Additionally, around 27 percent of the population in the 10 worst cities reported feelings of depression. That’s nearly one in three people suffering from mental health issues. This number does not even include people who may have depressive thoughts, but are unwilling to acknowledge or admit it. While these "feelings of depression" do not necessarily indicate a mental illness, they easily could develop into clinical depression if left untreated.
Clearly, there is an issue here that needs to be addressed. Mental health affects everyone in some way or another, and it is our responsibility to step up and take action to improve America’s mental health by starting within our community.
Know the signs... and how to respond.
Simply being knowledgeable about what mental illness looks like in its early stages can go a long way. While you may think you can identify a person with depression, signs are not always as obvious as they may seem. In adults, social withdrawal, excessive fears/worries, or increased substance use may indicate the formation of mental illness. In children, indicators could include changes in habits or behaviors, hyperactivity, or frequent nightmares.
At the end of the day, you know your friends and family better than anyone else. Any major change in attitude or behaviors could be a sign of a deeper problem. But simply knowing what to look for is not enough. It is crucial that the moment you begin to notice these changes, you take action.
It’s easy to blame the individual or get annoyed with them for their mood swings or bad attitudes. However, patience is key to address the symptoms and ensure that they don’t worsen. It can be as simple as being there for them, listening to their thoughts and validating their emotions. While the easiest action may be to accept their unwillingness to participate in things they used to be interested in and leave them alone, this can be quickly worsening the situation.
One of the biggest difficulties of individuals with mental illnesses is dealing with the judgment of society. People diagnosed with a mental illness are quickly labeled as "abnormal" and stereotyped with a slew of negative characteristics. This makes facing the situation even more challenging for the individual, as they often fear seeking treatment or feel the need to hide their identity in public—both of which will only worsen their conditions.
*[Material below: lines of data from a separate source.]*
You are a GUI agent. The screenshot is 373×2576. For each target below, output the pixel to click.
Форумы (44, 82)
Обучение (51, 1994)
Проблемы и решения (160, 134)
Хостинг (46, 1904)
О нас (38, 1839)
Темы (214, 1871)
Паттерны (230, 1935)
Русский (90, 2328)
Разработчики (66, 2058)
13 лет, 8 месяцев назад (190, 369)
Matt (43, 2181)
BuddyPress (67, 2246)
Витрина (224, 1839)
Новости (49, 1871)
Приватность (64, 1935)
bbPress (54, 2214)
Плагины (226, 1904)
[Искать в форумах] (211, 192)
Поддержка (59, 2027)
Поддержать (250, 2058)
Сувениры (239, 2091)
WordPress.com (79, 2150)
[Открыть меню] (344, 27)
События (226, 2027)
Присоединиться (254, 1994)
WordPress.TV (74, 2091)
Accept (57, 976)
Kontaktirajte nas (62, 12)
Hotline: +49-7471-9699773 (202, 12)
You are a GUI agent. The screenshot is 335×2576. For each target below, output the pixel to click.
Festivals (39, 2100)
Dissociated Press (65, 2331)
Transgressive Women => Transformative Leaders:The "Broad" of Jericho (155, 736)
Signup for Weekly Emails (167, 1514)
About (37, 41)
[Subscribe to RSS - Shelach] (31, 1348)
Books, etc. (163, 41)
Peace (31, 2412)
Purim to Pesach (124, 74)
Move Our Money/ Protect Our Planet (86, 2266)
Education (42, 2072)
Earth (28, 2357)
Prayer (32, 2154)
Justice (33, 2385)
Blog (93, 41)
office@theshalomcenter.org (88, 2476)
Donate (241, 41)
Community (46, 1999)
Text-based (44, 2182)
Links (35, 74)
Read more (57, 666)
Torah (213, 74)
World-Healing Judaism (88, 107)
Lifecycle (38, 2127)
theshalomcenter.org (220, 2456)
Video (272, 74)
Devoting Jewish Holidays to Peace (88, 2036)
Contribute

Reducing these stigmas is incredibly important in improving mental health. This can be as simple as treating every individual with an open mind and respect, no matter their mental health standing. It’s easier said than done. Whether we like to admit it or not, we all have unconscious biases that shape our perceptions of the world. It is important to be aware of these biases and attempt to reduce them, especially in the mental health realm.
It’s too easy to write off mental illness as society’s problem. This issue starts on the individual level, and we must all hold each other accountable to create a healthier environment.